- Ñuu Savi Location of Ñuu Savi Ñuu Savi Ñuu Savi (Mexico)
- Coordinates: 16°56′45″N 99°00′29″W﻿ / ﻿16.94583°N 99.00806°W
- Country: Mexico
- State: Guerrero
- Incorporated: 21 May 2022
- Seat: Coapinola

Government
- • President: Donaciano Morales Porfirio

Area
- • Total: 361.94 km^{2} (139.75 sq mi)
- Elevation (of seat): 944 m (3,097 ft)

Population (2020 Census)
- • Total: 11,099
- • Density: 30.665/km^{2} (79.423/sq mi)
- • Seat: 387
- Time zone: UTC-6 (Central)
- Postal codes: 39210–21219
- Area code: 745

= Ñuu Savi =

Municipality in the Mexican state of Guerrero

Ñuu Savi (Mixtec: "people of the rain") is a municipality in the Mexican state of Guerrero. It is located 85 km southeast of the state capital of Chilpancingo. Its creation from the municipality of Ayutla de los Libres was approved in 2021 and went into force on 21 May 2022.

==Geography==
The municipality of Ñuu Savi is located in the Costa Chica region of eastern Guerrero. It borders the municipalities of Acatepec to the north, San Luis Acatlán to the east, Cuautepec to the south, and Ayutla de los Libres to the west. The municipality covers an area of 361.94 km2.
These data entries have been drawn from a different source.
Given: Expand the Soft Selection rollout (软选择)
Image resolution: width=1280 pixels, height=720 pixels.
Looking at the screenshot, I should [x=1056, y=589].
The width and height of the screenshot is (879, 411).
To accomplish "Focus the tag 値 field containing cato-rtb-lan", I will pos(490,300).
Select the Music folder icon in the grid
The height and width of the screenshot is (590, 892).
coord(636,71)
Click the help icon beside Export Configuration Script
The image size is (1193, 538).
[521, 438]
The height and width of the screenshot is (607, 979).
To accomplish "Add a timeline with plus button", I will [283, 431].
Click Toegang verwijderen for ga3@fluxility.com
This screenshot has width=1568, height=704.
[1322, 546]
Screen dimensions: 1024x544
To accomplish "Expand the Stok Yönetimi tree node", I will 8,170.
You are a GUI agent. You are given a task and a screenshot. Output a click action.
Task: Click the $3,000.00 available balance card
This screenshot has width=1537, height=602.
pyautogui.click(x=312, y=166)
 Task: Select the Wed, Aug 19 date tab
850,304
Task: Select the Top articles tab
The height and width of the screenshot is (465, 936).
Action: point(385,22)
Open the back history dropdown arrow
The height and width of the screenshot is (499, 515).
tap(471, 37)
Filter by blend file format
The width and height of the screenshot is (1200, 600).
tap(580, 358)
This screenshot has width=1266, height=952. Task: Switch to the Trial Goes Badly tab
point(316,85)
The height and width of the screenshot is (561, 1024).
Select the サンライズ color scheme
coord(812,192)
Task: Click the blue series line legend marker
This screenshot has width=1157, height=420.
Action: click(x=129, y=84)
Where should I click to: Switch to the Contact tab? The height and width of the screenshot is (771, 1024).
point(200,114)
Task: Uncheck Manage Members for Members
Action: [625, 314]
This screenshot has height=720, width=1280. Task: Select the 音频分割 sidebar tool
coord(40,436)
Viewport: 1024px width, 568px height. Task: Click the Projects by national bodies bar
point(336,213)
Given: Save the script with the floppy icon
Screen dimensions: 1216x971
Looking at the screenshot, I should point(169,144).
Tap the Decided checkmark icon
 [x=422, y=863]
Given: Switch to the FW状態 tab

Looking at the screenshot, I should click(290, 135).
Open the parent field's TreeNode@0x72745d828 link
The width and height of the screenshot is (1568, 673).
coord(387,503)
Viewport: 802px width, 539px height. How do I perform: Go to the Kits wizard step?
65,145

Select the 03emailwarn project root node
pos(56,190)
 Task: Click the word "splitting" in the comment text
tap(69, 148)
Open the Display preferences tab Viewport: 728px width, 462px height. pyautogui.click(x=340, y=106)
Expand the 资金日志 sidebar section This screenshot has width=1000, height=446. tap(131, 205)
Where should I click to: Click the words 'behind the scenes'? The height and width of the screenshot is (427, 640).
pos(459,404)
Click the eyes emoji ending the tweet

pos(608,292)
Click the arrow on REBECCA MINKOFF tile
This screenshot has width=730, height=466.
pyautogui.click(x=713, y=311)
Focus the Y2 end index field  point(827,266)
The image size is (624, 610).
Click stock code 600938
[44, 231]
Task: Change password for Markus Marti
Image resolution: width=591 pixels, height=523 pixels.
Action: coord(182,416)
Ñuu Savi has a subhumid temperate climate with rain in the summer. Average temperatures range between 20 and 28 C, and average annual precipitation is between 1300 and 2000 mm.

==History==
Coapinola, the municipal seat of Ñuu Savi, is the oldest settlement in the area, and was once a centre of Mixtec local government. The area fell under control of the Mexica Empire in 1487 and was incorporated into the province of Ayotlán (present-day Ayutla) on the border with Yopitzinco, the territory of the Yope people.

The perpetual marginalization of the Mixtec inhabitants of Ayutla in the following centuries ultimately led to a political awakening and demands for indigenous self-government. This process began in the 1970s through the efforts of local activists such as Hilario Ramírez Morales, who was assassinated in 1981. It gained momentum from the Zapatista uprising of 1994, which led to reprisals by the Mexican government, including incidents of forced sterilization, and the massacre of eleven indigenous leaders in El Charco by the Mexican Army in 1998. Security improved in the area after 2012, when the local community established its own self-defence group affiliated with the CRAC–PC.

A further step toward self-government took place in 2018, when Ayutla became the first municipality in Guerrero to hold nonpartisan elections governed by customary law. After more consultation with the local population, on 31 August 2021 the Guerrero state legislature approved the creation of the municipality of Ñuu Savi comprising the Mixtec communities of Ayutla de los Libres. The state constitutional amendment establishing the municipality was passed on 13 January 2022 and went into force on 21 May 2022.

==Administration==
Ñuu Savi will hold its first elections as an independent municipality in 2024. An interim administration was appointed in August 2023, led by municipal president Donaciano Morales Porfirio. The municipal government of San Nicolás comprises a municipal president, a councillor (Spanish: síndico), and six trustees (regidores).

==Demographics==
In the 2020 INEGI census, the localities that now comprise the municipality of Ñuu Savi recorded a population of 11,099 inhabitants. The municipal seat of Coapinola recorded a population of 387 inhabitants in the 2020 Census. The most populous localities in the municipality are Ahuacachahue and La Concordia, which recorded populations of 1505 and 1125 inhabitants respectively in the 2020 Census.

==Economy and infrastructure==
Ñuu Savi is one of the poorest municipalities in Guerrero. It lacks a hospital, and only primary and telesecundaria schooling are available. The local economy is based on subsistence agriculture: corn, beans and sugarcane are the main crops.